I telefoni non bastano più, il futuro della tecnologia è tutto nell'intelligenza artificiale e nei semiconduttori e questa cosa Samsung l'ha capita molto bene.
Nel primo trimestre del 2026, l'esplosione della domanda legata all'IA ha spinto l'utile della società sudcoreana a livelli mai visti, trainata dal business dei chip di memoria. Il gruppo ha così registrato un utile operativo stimato di 57,2 trilioni di won, circa 38 miliardi di dollari, con una crescita record di oltre il 755%, superando ampiamente le attese del mercato. Questo risultato trimestrale, da solo, supera il totale dei profitti generati dalla società nell'intero 2025. Inoltre, secondo diversi analisti, rappresenta un punto di svolta nella traiettoria del gruppo nell'industria globale dei semiconduttori.

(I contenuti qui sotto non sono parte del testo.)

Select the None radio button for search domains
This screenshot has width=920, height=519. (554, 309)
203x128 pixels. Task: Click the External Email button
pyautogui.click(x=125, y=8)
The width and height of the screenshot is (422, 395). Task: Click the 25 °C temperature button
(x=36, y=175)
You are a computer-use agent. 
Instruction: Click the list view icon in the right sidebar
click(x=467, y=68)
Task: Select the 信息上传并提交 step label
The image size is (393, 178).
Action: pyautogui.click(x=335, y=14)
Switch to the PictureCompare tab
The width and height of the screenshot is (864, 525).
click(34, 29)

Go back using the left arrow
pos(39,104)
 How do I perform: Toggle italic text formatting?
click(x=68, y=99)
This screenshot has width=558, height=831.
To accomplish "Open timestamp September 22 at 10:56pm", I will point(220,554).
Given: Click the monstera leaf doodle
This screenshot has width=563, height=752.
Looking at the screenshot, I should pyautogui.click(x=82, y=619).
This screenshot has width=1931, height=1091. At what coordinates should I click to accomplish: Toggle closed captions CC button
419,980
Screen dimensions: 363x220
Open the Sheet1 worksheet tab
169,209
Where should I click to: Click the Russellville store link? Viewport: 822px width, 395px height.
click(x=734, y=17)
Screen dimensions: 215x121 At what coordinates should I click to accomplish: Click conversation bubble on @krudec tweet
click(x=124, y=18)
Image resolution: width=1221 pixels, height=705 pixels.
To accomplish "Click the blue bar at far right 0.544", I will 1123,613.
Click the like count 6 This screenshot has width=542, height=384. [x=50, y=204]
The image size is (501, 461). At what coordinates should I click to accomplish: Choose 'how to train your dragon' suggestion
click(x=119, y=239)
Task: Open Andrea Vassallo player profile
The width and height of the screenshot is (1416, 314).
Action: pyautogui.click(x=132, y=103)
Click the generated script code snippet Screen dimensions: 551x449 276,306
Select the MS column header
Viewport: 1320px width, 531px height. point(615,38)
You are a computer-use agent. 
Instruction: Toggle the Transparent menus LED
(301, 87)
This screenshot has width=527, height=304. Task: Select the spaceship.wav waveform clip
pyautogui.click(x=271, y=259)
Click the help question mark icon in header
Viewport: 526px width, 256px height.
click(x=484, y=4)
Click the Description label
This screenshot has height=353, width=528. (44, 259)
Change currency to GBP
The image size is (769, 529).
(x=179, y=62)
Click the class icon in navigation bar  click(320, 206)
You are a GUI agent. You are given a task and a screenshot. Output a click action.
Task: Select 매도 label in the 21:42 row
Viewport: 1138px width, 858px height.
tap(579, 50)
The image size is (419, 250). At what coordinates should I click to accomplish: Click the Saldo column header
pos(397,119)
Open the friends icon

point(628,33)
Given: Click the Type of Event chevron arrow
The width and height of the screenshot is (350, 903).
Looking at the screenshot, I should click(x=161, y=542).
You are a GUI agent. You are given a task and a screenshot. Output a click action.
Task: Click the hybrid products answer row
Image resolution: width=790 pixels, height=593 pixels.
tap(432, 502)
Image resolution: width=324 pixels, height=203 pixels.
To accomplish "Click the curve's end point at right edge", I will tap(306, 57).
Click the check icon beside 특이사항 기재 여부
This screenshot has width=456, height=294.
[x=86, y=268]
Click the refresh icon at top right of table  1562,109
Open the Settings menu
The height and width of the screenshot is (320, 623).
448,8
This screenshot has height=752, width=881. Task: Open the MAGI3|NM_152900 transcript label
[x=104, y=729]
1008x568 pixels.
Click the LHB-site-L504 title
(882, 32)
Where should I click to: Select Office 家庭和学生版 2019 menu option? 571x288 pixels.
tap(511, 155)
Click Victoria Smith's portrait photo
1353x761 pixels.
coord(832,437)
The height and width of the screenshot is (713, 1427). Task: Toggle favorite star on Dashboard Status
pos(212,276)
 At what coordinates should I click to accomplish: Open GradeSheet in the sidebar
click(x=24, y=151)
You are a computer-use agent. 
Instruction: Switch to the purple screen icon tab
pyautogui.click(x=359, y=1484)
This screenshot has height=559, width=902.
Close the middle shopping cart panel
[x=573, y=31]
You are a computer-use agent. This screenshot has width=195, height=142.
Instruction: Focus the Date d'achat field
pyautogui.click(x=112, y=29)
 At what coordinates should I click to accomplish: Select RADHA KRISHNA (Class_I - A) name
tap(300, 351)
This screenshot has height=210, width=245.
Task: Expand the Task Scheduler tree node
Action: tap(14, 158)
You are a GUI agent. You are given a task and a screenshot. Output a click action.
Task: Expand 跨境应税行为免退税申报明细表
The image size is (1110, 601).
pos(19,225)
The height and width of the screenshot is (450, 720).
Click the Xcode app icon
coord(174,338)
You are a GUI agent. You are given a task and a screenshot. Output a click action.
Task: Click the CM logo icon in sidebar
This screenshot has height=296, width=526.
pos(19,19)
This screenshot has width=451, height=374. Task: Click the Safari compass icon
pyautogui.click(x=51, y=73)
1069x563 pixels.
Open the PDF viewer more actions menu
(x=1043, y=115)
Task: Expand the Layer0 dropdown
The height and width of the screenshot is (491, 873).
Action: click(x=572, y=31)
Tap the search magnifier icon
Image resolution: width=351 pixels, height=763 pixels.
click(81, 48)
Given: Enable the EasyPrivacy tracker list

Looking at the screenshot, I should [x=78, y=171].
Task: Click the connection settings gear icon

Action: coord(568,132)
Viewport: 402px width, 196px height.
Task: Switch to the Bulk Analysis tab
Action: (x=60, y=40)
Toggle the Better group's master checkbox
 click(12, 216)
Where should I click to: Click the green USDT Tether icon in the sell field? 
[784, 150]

Samsung ha la fortuna di operare come fonderia di semiconduttori e di essere, allo stesso tempo, un protagonista nella produzione di memorie a elevata larghezza di banda, oggi molto richieste per i carichi di lavoro di intelligenza artificiale e utilizzate anche negli acceleratori AI di Nvidia. Già lo scorso marzo l'amministratore delegato, Jun Young-hyun (in foto), aveva dichiarato che il settore dei chip è entrato in un "superciclo senza precedenti" grazie ai massicci investimenti in data center compiuti dai colossi del cloud e dell'IA. Tutto questo si aggiunge al suo storico mercato, la società sudcoreana resta infatti il secondo player (dopo Apple) negli smartphone, settore che quest'anno secondo le stime dovrebbe crescere di un modesto 3%.
Guardando al futuro, ci sono due aspetti da considerare. Da una parte, molti osservatori ritengono che la corsa all'IA sia ancora nelle fasi iniziali e che produttori come Samsung continueranno a svolgere un ruolo strategico, a condizione di gestire in modo accorto investimenti e capacità produttiva. Allo stesso tempo, dall'altra, è probabile che i margini dell'azienda possano erodersi nel secondo trimestre per via della continua ascesa dei costi delle memorie e dei rialzi del prezzo dell'energia, legati ai conflitti in Medio Oriente.